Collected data
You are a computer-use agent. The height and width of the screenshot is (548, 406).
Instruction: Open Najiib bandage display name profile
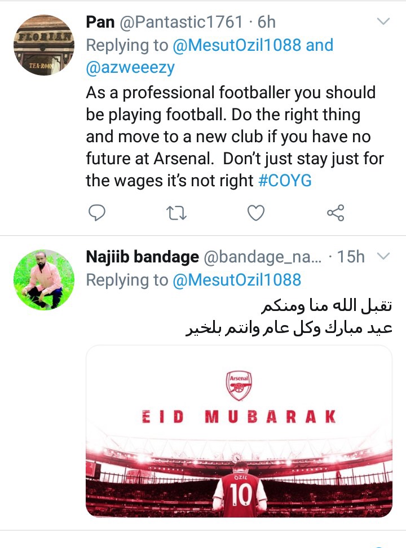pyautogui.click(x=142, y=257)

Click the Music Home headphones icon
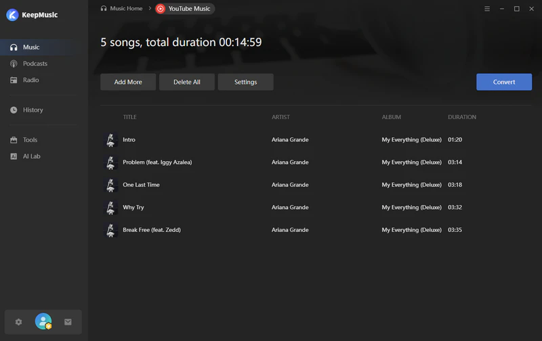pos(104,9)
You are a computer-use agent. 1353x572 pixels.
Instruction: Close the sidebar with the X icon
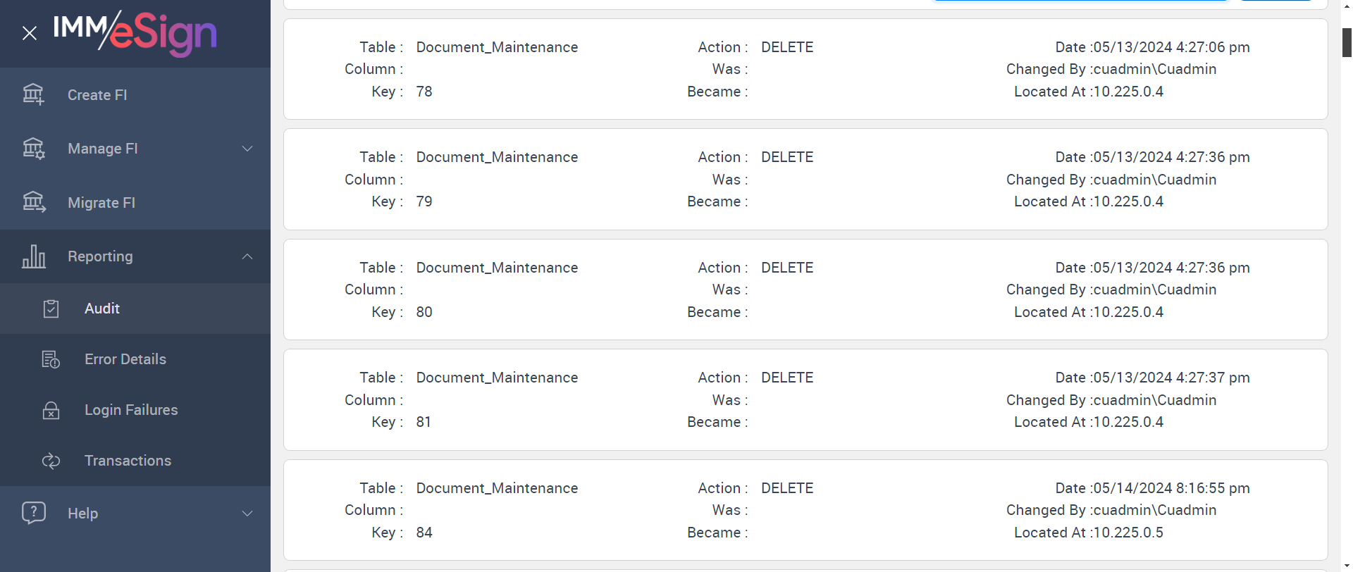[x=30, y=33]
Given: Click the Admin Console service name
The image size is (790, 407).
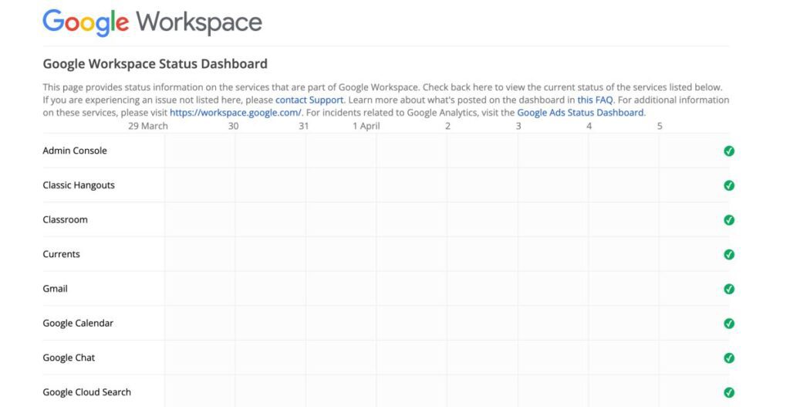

Your task:
Please reproduce exactly, and nothing more, the lines from the one containing "Instruction: Close the" through the last line of the entries, both included; pictures stay out.

Response box:
Instruction: Close the sidebar with the X icon
[x=30, y=33]
Given: Click the Admin Console service name
The image size is (790, 407).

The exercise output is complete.